We learned a lot of things:
- Much of the science of computation involves storing and retrieving data. We must learn and apply the best practices for arranging data for efficient retrieval and manipulation. We must learn about data structures.
- The buidling blocks of data structures are arrays, objects, and links.
- Java is an interesting language.
- While programming languages often have a rich set of data types including stacks, queues, and lists, learning how to implement these from scratch has an enormous number of benefits.
- For sequences such as stacks, queues, and lists, we can use array-based or linked-based implementations.
- Immutability is a wonderful thing.
- Mutable and immutable versions of a data type often have radically different interfaces (e.g., doubly-linked mutable lists vs. singly-linked immutable lists).
- When implementing a data type with a data structure, we want to expose only the methods and make sure the underlying representation and implementation is completely unknowable and untouchable by any code outside the type. This is not only crucial for security but also gives us flexibility to change our representation or implementation without breaking the code that uses our type.

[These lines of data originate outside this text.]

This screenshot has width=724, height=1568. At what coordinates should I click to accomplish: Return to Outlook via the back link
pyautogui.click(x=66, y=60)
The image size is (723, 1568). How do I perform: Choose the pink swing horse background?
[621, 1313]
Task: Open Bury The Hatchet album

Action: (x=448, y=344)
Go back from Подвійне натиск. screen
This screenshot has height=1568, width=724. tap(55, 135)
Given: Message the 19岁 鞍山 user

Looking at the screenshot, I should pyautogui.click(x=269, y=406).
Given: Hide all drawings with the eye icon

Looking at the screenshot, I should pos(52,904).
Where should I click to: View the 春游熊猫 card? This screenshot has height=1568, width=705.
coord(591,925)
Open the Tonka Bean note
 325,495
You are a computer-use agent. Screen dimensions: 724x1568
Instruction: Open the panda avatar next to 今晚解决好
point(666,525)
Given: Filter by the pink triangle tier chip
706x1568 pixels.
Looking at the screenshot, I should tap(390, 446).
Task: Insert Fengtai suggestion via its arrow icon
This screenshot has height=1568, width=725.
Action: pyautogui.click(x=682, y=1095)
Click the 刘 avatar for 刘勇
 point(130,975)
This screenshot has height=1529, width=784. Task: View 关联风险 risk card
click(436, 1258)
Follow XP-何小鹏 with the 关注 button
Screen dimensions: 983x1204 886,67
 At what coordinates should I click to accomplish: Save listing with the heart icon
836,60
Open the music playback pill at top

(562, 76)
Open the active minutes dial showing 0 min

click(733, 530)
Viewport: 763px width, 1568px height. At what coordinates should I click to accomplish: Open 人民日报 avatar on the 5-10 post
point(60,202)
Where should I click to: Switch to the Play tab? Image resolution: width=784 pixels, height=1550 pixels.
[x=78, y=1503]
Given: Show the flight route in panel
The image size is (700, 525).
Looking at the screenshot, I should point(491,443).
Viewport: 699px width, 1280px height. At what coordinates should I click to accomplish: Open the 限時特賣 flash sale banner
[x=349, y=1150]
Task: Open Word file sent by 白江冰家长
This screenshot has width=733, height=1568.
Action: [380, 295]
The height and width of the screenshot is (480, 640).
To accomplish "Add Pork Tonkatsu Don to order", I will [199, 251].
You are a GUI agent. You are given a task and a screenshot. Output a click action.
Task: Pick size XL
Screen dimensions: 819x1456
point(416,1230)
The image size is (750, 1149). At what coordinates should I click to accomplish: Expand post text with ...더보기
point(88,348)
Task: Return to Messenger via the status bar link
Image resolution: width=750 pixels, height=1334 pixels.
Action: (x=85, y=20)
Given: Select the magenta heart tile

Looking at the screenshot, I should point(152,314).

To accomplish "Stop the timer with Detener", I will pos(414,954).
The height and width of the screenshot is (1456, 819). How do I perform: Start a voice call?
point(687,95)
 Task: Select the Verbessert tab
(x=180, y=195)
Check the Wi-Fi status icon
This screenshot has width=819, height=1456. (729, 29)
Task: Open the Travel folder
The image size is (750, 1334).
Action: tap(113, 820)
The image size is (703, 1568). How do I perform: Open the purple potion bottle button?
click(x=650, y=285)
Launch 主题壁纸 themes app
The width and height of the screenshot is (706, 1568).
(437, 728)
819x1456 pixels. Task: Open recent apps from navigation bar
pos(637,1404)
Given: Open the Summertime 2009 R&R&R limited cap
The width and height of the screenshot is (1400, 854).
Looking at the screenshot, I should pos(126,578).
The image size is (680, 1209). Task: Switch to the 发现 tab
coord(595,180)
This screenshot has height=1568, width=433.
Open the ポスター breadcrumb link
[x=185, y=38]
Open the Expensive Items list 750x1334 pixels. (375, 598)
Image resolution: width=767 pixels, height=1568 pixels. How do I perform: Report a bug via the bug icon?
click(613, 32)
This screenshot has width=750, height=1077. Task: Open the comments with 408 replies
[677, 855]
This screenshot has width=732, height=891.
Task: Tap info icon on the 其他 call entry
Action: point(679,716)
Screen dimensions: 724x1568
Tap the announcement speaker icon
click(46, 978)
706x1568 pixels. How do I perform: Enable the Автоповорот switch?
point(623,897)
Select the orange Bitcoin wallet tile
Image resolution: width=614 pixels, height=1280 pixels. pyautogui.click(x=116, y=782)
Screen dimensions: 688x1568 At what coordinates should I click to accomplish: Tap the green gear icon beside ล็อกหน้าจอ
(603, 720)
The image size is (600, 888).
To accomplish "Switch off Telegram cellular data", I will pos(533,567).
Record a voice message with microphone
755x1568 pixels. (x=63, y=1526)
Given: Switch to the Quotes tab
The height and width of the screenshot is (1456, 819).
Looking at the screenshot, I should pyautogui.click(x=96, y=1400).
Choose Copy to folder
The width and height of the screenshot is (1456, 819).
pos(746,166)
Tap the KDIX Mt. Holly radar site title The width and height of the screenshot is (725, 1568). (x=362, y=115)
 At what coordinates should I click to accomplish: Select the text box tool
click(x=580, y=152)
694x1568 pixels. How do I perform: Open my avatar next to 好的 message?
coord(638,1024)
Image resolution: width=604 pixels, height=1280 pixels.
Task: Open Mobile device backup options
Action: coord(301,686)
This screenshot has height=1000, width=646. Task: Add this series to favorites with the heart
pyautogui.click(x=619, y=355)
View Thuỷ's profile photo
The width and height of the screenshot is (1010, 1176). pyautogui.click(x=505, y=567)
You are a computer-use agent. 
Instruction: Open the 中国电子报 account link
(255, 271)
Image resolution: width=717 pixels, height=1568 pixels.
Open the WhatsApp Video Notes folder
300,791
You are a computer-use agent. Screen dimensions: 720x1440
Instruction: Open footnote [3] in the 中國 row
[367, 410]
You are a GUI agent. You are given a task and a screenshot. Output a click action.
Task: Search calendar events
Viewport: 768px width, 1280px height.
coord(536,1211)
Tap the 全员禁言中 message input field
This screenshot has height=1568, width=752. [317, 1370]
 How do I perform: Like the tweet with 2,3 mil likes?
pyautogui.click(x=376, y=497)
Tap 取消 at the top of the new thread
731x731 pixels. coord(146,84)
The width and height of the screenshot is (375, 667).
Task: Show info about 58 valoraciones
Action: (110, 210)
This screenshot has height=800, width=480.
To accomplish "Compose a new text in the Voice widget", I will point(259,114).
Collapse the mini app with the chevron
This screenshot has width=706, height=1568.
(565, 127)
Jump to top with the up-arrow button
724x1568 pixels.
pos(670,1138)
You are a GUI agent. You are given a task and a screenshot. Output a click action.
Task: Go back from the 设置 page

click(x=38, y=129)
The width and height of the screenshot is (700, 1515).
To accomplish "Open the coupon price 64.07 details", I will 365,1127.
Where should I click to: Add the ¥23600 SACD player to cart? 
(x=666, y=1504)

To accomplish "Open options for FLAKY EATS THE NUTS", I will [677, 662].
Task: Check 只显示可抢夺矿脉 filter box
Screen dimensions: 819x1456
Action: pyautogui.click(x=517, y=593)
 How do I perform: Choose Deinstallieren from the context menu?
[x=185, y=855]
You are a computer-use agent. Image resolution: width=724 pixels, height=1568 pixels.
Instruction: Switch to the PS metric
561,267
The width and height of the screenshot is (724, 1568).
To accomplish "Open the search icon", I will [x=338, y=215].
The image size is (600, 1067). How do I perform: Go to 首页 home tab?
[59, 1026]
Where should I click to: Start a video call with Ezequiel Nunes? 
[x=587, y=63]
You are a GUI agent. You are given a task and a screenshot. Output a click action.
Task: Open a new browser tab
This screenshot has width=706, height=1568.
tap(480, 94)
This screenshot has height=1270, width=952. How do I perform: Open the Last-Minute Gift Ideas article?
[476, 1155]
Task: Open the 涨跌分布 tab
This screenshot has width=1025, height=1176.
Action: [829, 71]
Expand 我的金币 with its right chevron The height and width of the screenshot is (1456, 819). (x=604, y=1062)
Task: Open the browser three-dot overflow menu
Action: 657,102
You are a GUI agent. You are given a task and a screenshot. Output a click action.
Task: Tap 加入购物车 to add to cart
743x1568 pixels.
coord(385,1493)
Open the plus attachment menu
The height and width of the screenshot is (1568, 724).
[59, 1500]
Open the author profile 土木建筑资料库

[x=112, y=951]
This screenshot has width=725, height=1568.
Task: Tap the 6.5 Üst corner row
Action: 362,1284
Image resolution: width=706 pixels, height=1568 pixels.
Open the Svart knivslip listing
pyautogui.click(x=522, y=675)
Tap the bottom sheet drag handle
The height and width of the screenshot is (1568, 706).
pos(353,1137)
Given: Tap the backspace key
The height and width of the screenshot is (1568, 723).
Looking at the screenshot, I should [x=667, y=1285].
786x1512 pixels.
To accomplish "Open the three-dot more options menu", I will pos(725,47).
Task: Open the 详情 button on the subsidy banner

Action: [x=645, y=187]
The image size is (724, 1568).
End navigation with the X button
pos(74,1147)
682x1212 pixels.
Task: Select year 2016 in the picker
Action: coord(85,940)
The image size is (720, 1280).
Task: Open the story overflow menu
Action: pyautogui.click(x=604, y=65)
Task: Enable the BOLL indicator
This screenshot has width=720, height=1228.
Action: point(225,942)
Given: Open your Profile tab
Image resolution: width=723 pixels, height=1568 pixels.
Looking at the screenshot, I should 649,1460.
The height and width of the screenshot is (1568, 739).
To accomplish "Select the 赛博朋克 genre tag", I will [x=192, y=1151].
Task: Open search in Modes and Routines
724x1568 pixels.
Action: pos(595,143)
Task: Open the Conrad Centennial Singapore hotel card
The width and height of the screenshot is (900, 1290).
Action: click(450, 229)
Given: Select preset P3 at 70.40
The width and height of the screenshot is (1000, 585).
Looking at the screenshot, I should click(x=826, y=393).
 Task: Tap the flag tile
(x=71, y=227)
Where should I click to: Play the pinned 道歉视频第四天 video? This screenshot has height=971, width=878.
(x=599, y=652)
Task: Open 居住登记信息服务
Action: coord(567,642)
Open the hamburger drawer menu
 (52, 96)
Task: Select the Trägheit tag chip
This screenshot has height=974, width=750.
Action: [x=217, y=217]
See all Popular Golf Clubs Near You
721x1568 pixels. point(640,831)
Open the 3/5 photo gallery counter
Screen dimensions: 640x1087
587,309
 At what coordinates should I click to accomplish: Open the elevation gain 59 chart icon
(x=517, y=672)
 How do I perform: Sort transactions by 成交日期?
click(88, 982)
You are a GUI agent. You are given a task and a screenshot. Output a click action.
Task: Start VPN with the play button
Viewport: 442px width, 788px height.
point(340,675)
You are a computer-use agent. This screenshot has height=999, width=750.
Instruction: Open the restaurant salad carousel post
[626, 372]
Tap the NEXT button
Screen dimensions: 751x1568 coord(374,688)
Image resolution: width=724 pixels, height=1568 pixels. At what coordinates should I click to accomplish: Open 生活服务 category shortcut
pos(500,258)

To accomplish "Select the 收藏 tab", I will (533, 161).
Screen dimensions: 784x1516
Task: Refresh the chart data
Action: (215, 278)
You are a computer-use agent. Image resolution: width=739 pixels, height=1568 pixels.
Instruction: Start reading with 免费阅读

- There is an amazing and powerful knowledge area called Algorithm Analysis which lets us quantify time and space complexities. The Big-Θ, Big-O, and Big-Ω meanings and notations are absolutely essential for computer scientists.
- Constant time and linear time are great. Linear and Linearithmic (n log n) are good only on small data sets. Beyond that you need to be really careful—your data set needs to be extremely small.
- The philosophical chasm between the polynomial and the exponential is quite something to behold.
- Recursion has a basis in nature, and when programming can help us be extremely expressive and sometimes it’s the only natural way to do something. Just be careful not to be wasteful: if a loop is better, use a loop; if the recursion repeats sub-computations, memoize it!
- There are a gazillion ways to sort, and we should know lots of representative approaches, as this gives us a sense of how different algorithms and structures are applicable in different situations.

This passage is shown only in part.